Beginning at the line containing "Image resolution: width=1213" in the material below and ending at the line containing "Viewport: 477px width, 253px height.", return each line exactly and add nothing.

### Material provided ###

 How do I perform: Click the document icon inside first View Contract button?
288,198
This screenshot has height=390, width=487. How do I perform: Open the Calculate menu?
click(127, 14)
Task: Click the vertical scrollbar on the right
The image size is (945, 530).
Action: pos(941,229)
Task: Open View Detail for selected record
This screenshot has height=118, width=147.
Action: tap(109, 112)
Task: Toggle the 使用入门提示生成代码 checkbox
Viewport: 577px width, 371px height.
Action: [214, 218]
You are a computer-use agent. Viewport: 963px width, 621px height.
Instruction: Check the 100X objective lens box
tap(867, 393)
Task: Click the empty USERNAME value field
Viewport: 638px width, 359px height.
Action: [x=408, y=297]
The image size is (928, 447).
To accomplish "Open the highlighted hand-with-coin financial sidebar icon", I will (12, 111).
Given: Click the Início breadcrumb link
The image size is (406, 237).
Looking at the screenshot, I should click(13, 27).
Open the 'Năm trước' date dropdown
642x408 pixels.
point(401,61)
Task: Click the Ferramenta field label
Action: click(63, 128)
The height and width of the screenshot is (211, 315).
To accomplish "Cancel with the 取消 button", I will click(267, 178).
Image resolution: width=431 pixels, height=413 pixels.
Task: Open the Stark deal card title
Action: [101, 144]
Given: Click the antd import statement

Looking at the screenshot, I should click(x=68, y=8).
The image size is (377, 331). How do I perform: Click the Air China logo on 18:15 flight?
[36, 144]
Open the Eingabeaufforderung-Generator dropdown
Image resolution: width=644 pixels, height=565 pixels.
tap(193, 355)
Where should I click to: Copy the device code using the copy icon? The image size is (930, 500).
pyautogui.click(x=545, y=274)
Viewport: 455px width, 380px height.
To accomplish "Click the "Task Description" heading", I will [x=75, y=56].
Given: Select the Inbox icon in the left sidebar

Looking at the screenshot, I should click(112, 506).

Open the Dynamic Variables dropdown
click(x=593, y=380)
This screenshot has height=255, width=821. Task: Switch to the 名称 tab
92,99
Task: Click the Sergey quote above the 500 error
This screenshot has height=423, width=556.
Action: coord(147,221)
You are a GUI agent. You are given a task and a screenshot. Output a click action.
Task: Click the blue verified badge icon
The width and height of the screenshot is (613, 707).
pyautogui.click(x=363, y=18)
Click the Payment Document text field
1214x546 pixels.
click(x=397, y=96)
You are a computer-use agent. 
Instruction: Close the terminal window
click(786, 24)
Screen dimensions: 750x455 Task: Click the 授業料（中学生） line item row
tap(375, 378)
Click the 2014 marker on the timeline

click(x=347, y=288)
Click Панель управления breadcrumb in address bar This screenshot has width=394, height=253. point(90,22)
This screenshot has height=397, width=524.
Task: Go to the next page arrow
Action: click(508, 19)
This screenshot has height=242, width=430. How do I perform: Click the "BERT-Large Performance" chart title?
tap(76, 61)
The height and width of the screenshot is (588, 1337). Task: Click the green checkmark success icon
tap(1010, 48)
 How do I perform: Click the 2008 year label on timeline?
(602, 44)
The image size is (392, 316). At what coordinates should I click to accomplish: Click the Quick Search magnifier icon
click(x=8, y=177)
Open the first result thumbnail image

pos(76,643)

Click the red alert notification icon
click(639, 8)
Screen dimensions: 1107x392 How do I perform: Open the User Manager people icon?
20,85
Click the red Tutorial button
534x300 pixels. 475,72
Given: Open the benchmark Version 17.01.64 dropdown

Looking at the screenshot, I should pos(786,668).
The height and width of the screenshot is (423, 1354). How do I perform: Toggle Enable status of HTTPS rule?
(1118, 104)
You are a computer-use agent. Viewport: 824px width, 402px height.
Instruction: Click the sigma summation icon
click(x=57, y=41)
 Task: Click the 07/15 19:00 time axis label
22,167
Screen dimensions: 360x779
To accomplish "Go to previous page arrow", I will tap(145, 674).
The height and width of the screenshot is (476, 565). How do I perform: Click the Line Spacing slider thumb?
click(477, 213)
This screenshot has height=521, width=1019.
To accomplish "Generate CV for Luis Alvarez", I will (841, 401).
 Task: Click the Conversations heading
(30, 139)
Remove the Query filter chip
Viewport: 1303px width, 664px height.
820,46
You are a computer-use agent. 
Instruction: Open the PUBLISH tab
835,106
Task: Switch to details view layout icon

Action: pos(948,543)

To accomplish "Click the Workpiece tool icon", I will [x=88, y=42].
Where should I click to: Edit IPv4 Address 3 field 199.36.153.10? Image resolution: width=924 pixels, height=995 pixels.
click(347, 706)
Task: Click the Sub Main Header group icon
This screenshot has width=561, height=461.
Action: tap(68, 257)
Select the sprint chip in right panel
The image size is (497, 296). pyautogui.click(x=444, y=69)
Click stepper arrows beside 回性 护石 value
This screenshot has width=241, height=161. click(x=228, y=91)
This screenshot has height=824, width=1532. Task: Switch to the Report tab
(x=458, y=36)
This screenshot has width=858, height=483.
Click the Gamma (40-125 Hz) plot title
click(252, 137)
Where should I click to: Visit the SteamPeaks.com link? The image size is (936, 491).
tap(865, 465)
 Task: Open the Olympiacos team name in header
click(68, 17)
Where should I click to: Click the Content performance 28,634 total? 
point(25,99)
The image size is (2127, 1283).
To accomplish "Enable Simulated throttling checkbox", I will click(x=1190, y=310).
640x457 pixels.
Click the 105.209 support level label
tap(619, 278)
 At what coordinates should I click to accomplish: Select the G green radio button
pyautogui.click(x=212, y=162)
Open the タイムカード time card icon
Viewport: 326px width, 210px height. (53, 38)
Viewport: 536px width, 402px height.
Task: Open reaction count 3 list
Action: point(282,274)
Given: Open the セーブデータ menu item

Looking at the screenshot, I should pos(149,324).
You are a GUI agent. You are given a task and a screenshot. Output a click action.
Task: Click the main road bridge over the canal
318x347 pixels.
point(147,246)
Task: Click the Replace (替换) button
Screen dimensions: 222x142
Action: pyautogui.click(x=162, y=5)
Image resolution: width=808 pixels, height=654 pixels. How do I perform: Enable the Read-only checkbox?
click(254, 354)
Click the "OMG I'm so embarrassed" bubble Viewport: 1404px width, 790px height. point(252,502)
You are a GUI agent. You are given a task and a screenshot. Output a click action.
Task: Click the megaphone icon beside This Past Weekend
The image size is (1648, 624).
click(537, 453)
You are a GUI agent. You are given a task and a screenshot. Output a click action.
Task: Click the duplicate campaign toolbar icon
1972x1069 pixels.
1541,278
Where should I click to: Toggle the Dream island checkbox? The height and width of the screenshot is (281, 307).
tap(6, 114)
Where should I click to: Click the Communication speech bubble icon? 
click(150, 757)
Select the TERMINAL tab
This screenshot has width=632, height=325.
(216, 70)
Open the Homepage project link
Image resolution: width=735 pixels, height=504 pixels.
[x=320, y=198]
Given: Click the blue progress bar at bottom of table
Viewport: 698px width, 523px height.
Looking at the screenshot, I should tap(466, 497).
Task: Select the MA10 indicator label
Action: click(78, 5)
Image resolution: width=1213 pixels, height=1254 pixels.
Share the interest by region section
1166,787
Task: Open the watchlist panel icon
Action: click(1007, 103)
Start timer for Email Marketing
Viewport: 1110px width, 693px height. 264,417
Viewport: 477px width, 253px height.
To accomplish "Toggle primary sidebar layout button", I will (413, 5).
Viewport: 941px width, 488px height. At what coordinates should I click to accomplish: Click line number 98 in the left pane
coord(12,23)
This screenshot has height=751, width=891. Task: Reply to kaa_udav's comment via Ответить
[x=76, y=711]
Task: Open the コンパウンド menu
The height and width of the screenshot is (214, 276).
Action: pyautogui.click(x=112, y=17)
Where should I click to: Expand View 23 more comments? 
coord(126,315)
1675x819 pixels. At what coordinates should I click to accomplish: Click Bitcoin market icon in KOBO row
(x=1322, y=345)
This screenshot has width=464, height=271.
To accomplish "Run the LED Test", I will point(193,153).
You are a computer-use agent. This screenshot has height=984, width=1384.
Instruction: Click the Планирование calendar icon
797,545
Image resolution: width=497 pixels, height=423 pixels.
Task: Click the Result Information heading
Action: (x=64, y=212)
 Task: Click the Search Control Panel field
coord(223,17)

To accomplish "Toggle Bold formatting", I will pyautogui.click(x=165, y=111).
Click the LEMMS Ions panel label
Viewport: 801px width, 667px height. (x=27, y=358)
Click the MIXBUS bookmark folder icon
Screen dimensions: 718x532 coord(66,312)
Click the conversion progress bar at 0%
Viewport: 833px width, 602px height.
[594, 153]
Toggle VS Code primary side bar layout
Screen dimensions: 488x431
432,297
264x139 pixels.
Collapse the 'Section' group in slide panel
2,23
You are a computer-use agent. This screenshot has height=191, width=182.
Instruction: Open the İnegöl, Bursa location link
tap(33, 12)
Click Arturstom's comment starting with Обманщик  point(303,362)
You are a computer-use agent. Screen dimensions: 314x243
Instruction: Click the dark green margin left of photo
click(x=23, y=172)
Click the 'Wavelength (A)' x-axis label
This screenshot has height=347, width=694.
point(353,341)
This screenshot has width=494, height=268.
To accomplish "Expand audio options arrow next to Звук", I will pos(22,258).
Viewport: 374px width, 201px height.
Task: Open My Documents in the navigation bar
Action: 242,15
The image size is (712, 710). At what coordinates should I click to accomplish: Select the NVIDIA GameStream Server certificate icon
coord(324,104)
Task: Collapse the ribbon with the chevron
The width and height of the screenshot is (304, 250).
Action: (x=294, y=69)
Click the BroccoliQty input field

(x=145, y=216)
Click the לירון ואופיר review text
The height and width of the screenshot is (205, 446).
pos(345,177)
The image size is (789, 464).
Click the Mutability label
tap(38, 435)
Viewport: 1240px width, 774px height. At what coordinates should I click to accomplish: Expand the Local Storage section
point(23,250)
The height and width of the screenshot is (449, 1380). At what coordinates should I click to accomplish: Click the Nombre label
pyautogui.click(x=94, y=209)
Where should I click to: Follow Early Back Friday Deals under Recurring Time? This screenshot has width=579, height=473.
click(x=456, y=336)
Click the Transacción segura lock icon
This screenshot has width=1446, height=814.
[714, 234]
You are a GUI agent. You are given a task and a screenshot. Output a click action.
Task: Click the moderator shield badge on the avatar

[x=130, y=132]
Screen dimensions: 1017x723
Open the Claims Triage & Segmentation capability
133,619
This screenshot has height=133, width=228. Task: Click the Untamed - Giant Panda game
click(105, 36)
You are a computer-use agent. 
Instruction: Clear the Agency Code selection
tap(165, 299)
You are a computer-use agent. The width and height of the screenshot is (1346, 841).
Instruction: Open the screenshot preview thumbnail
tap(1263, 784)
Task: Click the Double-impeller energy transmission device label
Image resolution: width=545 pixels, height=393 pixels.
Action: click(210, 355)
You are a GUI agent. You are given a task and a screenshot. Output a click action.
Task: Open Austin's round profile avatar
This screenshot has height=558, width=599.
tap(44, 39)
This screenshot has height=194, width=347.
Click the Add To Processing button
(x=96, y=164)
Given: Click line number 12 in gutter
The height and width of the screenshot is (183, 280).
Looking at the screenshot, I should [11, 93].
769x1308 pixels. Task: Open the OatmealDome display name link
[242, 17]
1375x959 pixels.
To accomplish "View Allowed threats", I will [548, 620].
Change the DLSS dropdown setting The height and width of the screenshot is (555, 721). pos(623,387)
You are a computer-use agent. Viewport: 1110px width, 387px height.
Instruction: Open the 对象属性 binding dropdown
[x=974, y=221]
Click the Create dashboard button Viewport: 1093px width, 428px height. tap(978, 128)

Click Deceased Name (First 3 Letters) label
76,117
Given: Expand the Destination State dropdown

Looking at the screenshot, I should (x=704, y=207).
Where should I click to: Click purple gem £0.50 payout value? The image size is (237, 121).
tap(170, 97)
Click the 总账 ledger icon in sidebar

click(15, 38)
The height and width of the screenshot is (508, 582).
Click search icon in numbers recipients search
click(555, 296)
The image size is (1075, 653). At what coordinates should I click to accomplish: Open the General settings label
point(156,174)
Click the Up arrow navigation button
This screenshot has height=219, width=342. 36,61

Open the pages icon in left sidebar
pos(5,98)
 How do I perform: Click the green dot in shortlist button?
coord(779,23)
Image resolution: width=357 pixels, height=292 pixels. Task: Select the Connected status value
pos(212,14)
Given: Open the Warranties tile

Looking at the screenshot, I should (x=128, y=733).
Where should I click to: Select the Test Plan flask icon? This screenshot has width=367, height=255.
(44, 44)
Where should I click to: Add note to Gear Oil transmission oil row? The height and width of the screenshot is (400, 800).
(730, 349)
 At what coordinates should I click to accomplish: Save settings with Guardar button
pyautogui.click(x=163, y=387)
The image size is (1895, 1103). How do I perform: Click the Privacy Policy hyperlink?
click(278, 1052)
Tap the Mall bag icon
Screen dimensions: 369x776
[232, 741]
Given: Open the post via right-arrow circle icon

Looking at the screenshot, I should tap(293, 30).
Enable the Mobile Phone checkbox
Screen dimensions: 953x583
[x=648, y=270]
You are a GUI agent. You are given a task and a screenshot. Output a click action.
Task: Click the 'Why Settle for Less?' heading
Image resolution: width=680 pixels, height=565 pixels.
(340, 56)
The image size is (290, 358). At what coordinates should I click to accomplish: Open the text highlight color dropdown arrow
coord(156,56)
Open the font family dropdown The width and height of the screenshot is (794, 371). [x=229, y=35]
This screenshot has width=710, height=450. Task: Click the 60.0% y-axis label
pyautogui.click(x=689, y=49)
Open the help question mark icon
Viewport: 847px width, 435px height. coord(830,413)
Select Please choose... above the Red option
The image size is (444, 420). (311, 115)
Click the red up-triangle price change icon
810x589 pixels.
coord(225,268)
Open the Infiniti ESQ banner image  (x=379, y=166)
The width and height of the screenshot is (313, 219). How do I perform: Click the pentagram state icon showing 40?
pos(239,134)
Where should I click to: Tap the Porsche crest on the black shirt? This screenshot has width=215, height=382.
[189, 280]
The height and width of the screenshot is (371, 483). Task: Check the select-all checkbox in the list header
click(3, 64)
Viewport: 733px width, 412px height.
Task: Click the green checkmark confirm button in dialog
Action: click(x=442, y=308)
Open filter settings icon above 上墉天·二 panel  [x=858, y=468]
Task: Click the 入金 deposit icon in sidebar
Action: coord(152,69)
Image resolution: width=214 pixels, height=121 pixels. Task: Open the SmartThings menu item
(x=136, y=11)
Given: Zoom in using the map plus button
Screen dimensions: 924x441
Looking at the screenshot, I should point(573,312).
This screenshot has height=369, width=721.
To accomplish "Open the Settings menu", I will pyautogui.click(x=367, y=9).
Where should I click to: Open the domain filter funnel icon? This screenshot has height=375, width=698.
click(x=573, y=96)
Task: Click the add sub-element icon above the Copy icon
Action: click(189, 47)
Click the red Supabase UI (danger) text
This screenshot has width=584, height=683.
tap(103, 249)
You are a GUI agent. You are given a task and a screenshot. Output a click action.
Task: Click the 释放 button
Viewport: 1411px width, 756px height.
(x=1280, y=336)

###

Result of this task:
Image resolution: width=1213 pixels, height=1254 pixels.
Share the interest by region section
1166,787
Task: Open the watchlist panel icon
Action: click(1007, 103)
Start timer for Email Marketing
Viewport: 1110px width, 693px height. 264,417
Viewport: 477px width, 253px height.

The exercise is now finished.